Will had no idea what you were going to say to the villain Kineto but he knew Kineto. He knew Kineto's mindset, his motivations and how he thought. 

If you went to Russia, Will could probably only guess what you would do once your flying, super strong, martial artist touched downed in Moscow but he knew his Moscow, what his Russia was like and how his Soviet UNTIL agents treated foreign supers landing on their soil.

He knew his universe such that not matter where you went or what you did, he was never caught off guard.

I follow the same approach. You could put up a poster sized picture of my D&D-But-Not campaign world, get blindfolded, throw a dart at the poster and say, "There! I want to start the campaign there." As soon as I removed the dart from my ass and you tried again, I could easily run a campaign with virtually no prep no matter where it landed next.

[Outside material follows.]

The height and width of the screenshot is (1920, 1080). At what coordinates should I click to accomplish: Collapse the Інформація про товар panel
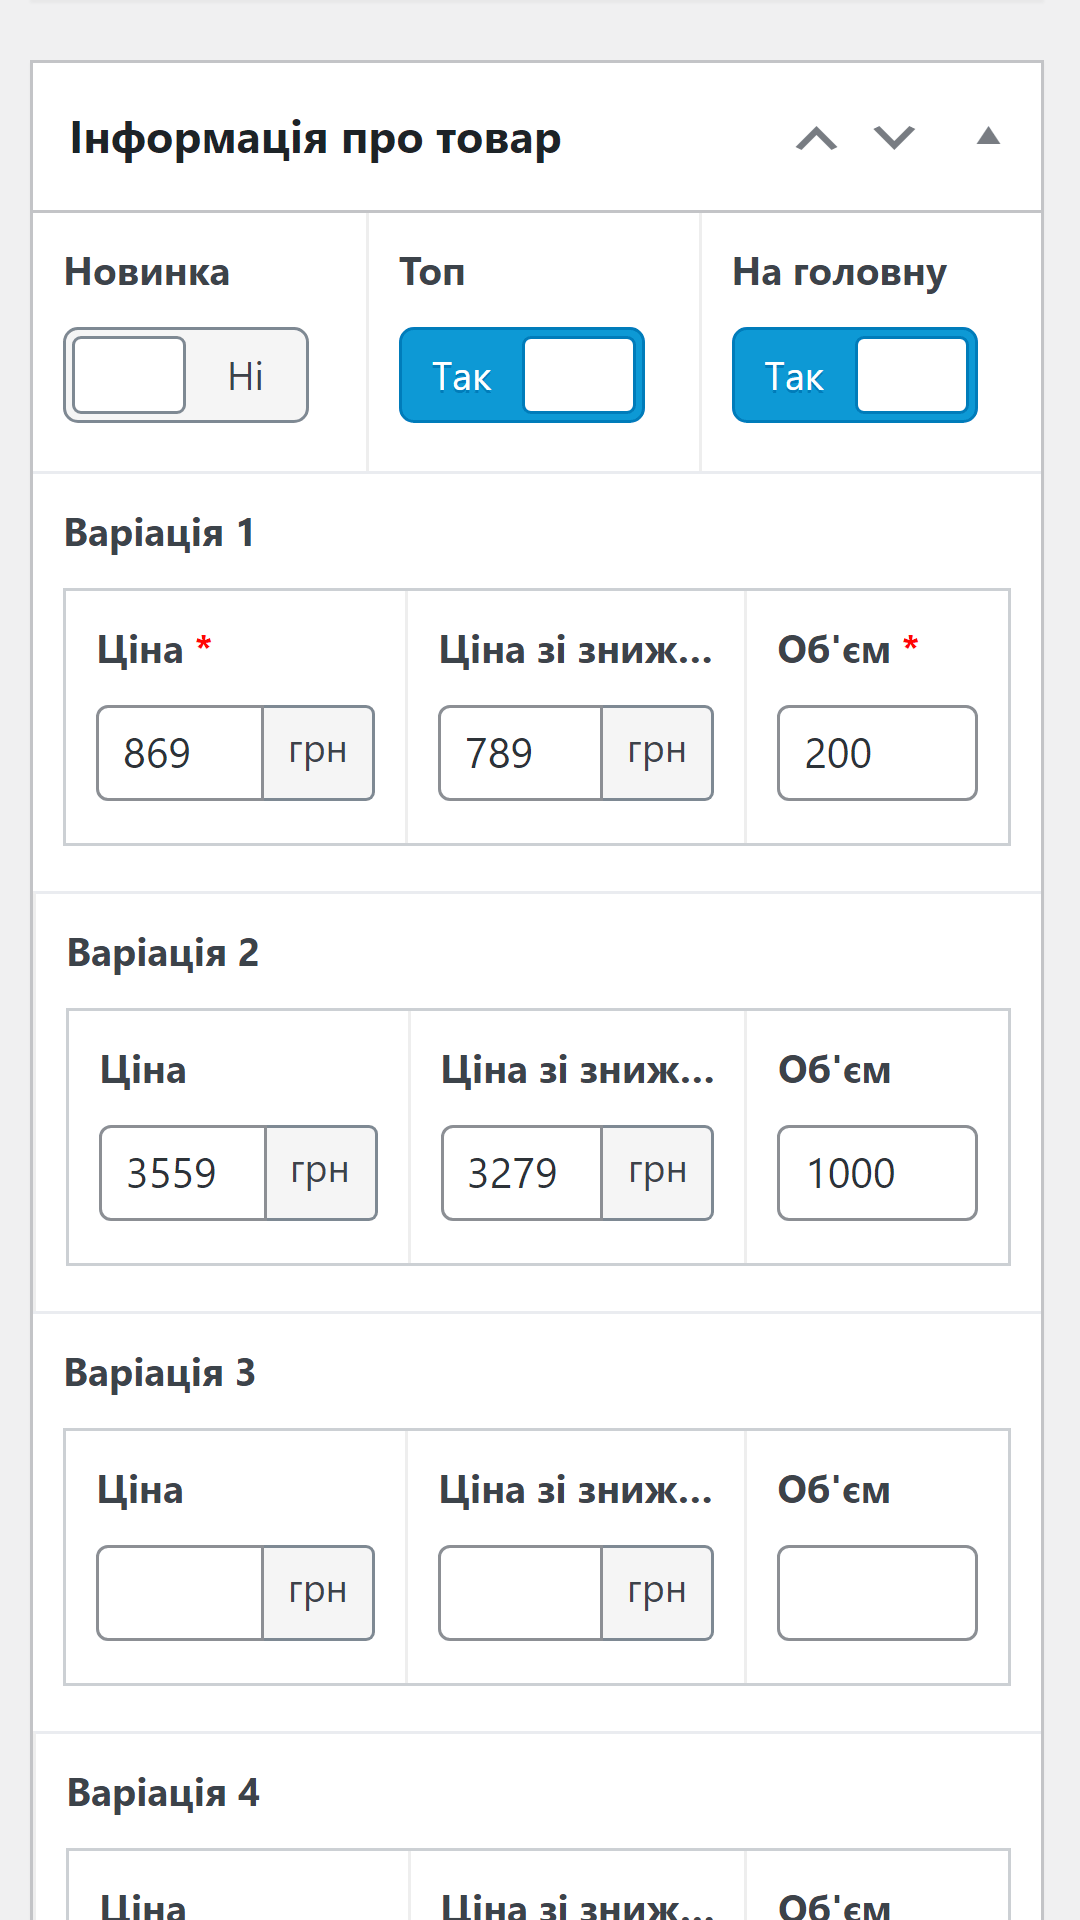pyautogui.click(x=988, y=137)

I can do that in the DC Comics universe. I can do it in the Star Trek universe. I can do it in my version of the Traveller universe (although there I would really like a bit more prep time to get it perfect).

It takes a deep knowledge of a setting to be able to do this and yet, it does not necessarily take an overly detailed knowledge of the setting. I can't name every town, creature or magic item on my D&D homebrew world of Aerth, nor will I ever. Why? I keep adding to it. But I get where I am coming from with that world. I understand its design. I know what its for and why it works the way it does.

Not long ago, a friend asked me to help her with the development of a species on her game world and I was a bit surprised to be honest. The two thoughts that came to me immediately were, 'You mean you don't know?' and 'If you don't know, why aren't you developing this in play?'

Because you see, if I only have an outline of an area, a people, a thing or whathaveyou, I understand it just enough to have it appear in the background but not in the foreground. If the players are going to encounter it and I know that ahead of time, I get to know it before they do. If it happens as a surprise to me and I don't already have something set up, we (the players and I) learn about the element together as it's introduced.

My Elves were formed this way. Before the first person played an Elf all they knew about the Elves were:

They are from some very far away land and still live pretty far from most Humans.
They prefer not to use Cold Iron items.
They don't like the Dwarves.

This turned into:

The Elves are not from Aerth. They are from the Realm of Faerie and are stuck here now, marooned as it were. The Elves you see today are very different from the first 'settlers' but their long memories mean they are not so different in mindset.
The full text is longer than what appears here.